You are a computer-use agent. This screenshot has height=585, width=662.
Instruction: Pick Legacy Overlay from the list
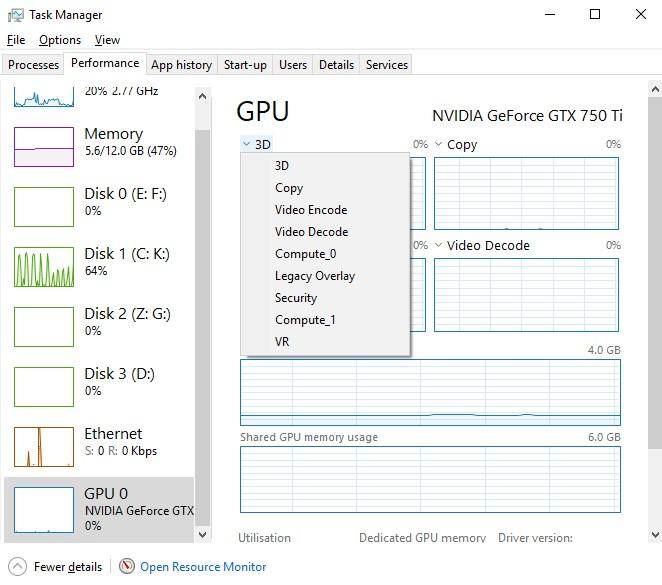(x=315, y=276)
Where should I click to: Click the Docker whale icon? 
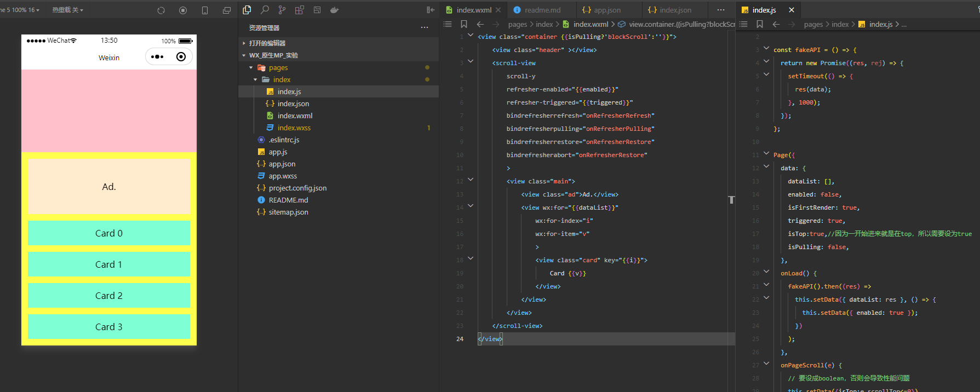(334, 10)
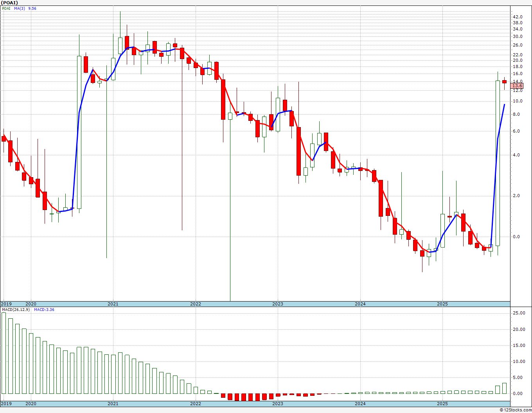
Task: Select the POAI legend label
Action: pos(6,8)
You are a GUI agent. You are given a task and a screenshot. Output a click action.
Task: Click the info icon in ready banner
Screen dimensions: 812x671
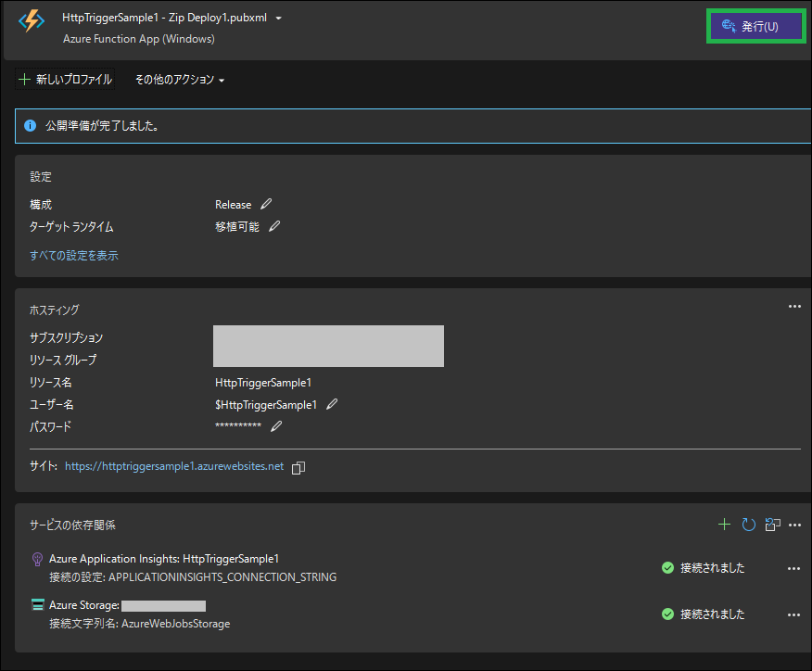tap(31, 125)
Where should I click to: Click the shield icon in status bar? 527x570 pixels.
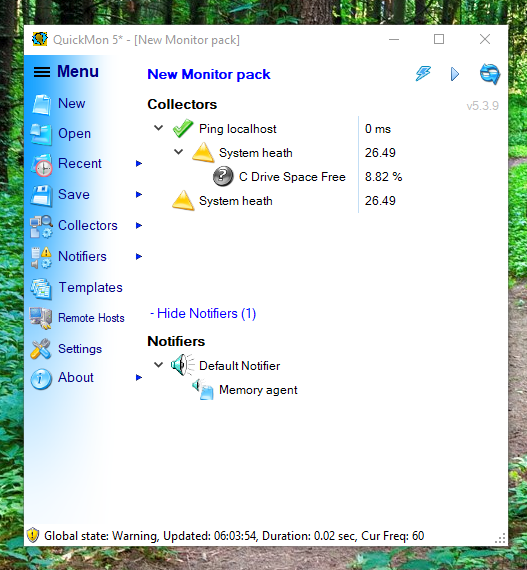click(x=33, y=535)
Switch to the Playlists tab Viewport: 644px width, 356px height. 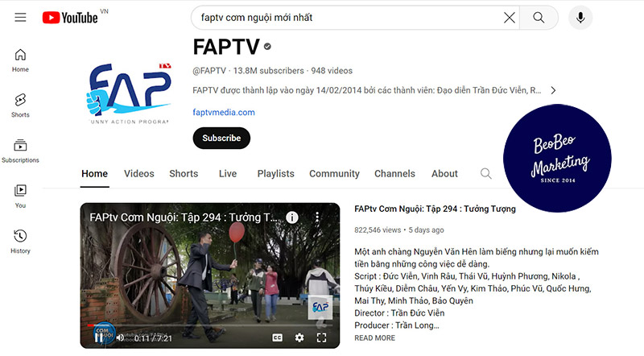[275, 173]
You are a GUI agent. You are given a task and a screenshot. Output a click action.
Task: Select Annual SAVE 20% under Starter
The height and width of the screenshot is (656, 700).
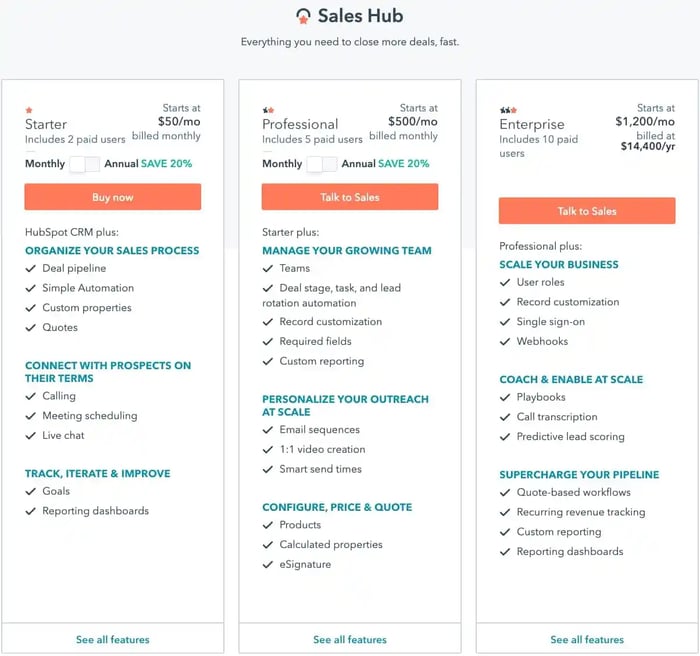[x=148, y=164]
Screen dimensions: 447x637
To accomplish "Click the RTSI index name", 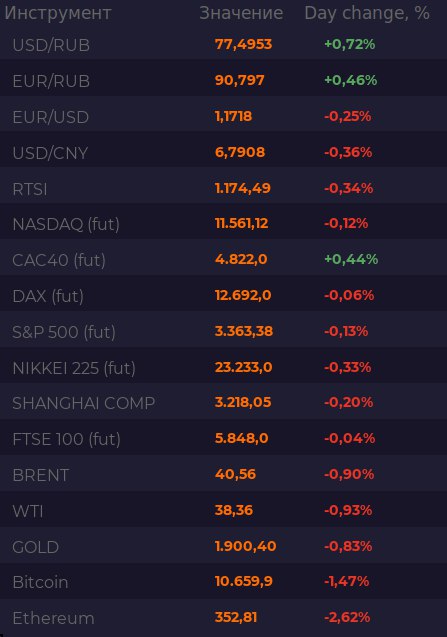I will [30, 189].
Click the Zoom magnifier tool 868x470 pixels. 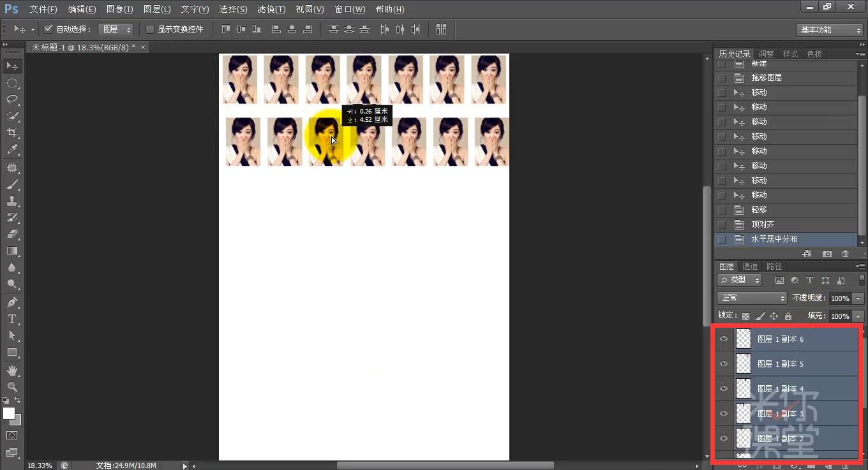(12, 387)
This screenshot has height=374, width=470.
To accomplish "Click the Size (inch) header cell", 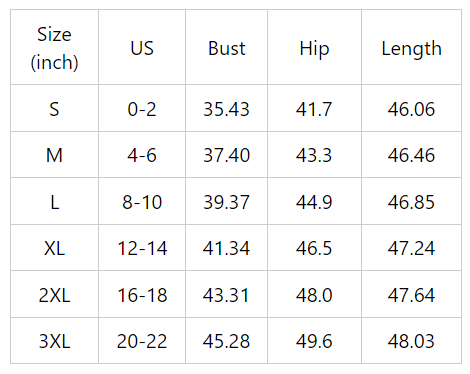I will [x=54, y=47].
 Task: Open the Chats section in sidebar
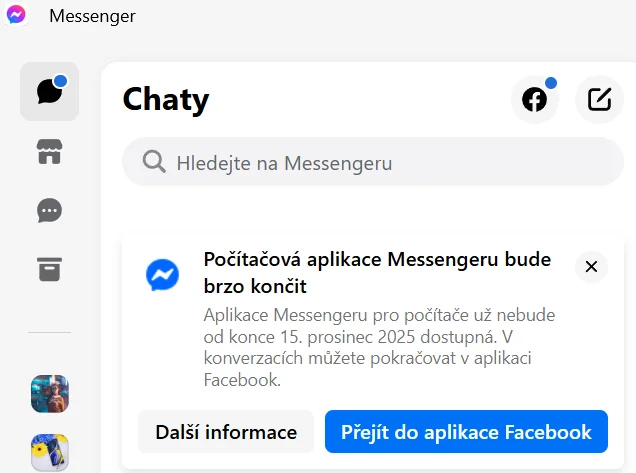49,91
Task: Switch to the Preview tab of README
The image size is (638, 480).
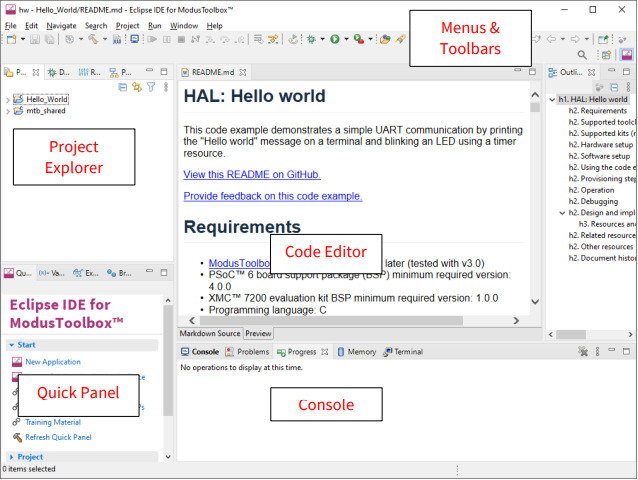Action: point(258,333)
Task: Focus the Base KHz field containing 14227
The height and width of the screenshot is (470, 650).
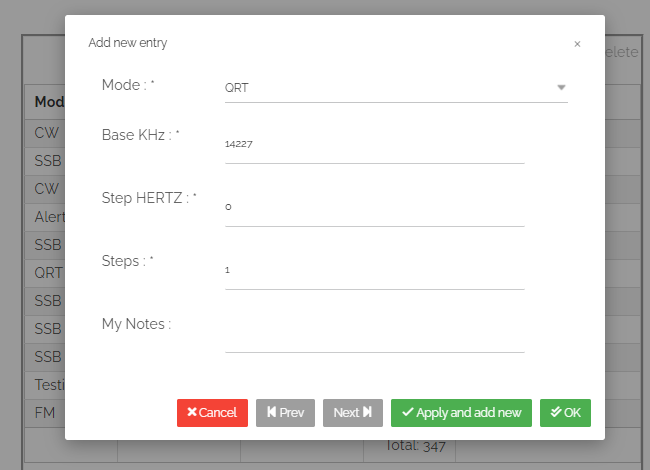Action: 374,144
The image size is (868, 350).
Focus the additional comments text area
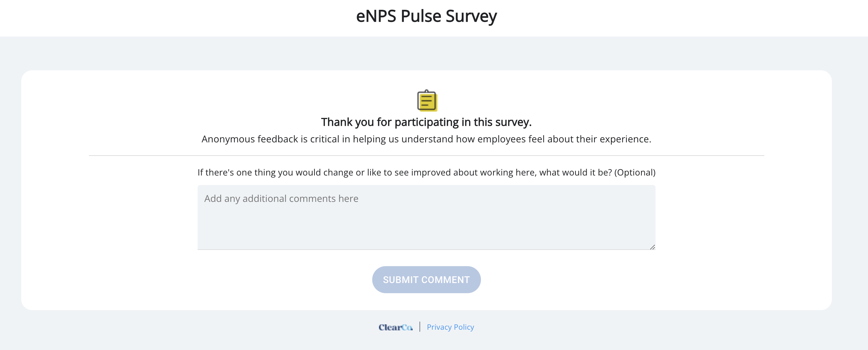tap(426, 217)
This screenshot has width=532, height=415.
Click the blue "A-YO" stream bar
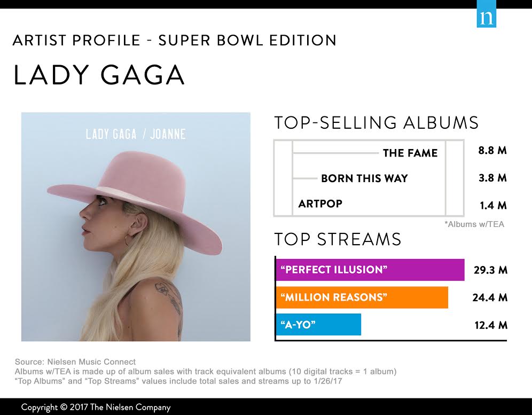point(318,325)
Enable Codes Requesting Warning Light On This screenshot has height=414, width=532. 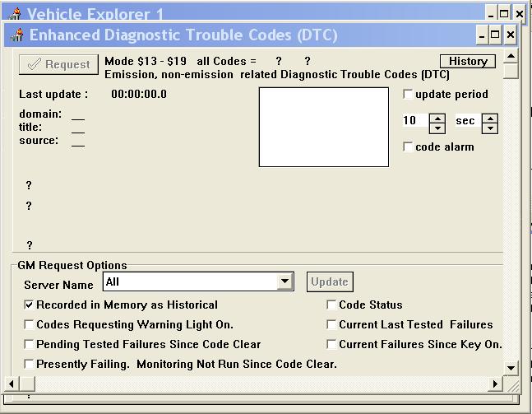click(30, 325)

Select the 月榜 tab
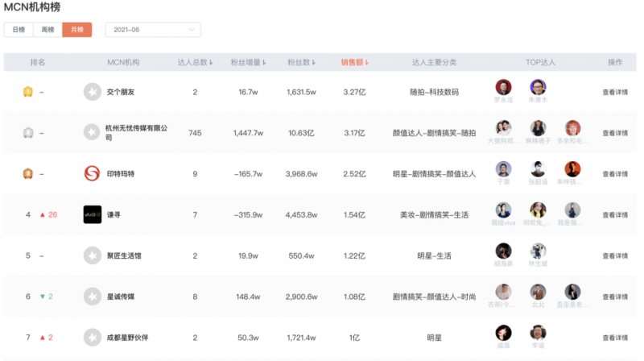pos(76,30)
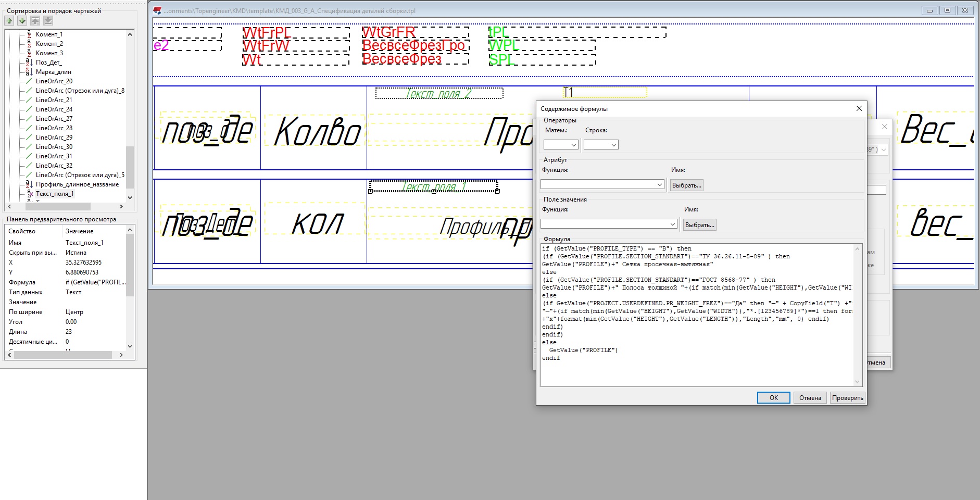Close the Содержимое формулы dialog
The height and width of the screenshot is (500, 980).
[859, 108]
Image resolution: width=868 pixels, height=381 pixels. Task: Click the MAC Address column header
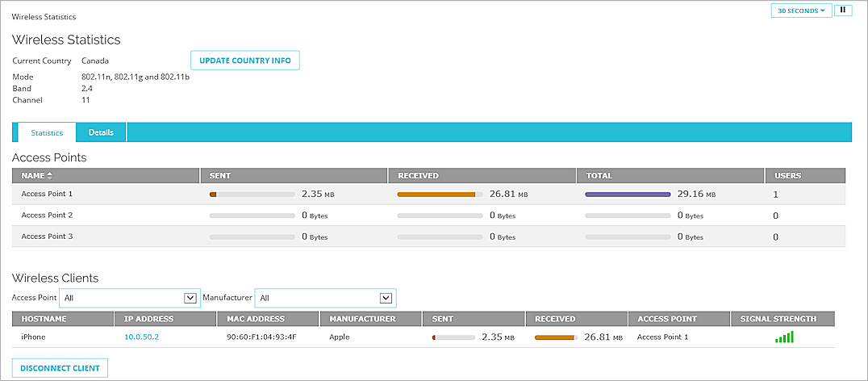(x=252, y=319)
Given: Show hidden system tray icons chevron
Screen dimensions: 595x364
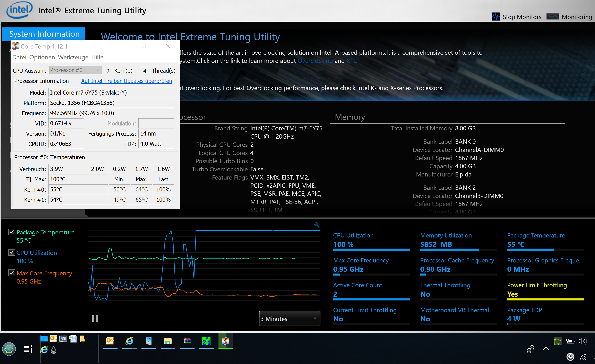Looking at the screenshot, I should tap(546, 349).
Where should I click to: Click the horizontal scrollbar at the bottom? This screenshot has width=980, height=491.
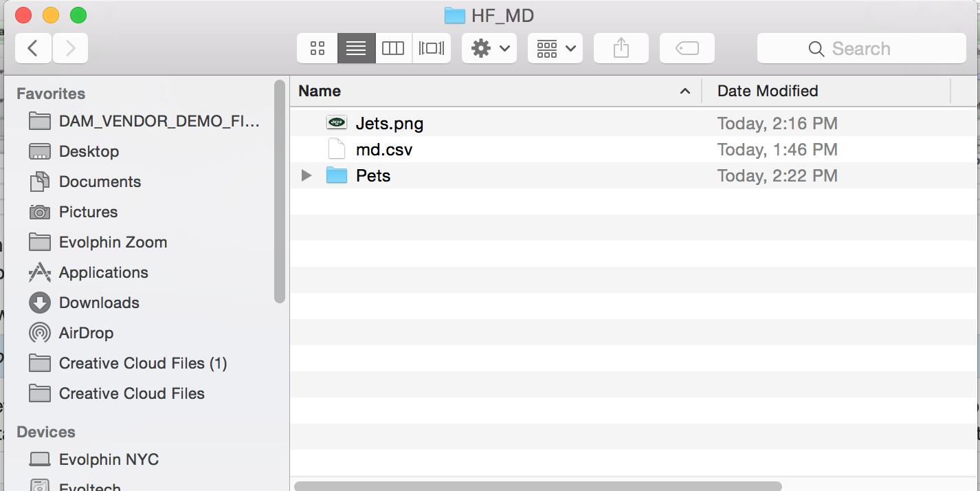(x=537, y=486)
•••
[WHAT YOU WILL DO] From the line with "Given: Show hidden system tray icons chevron" through the final line of the records above, return each line exactly and nothing else. Pictures are to be skipped.

[ANSWER TO THIS TASK]
Given: Show hidden system tray icons chevron
Screen dimensions: 595x364
Looking at the screenshot, I should tap(546, 349).
Where should I click to: Click the horizontal scrollbar at the bottom? This screenshot has width=980, height=491.
(x=537, y=486)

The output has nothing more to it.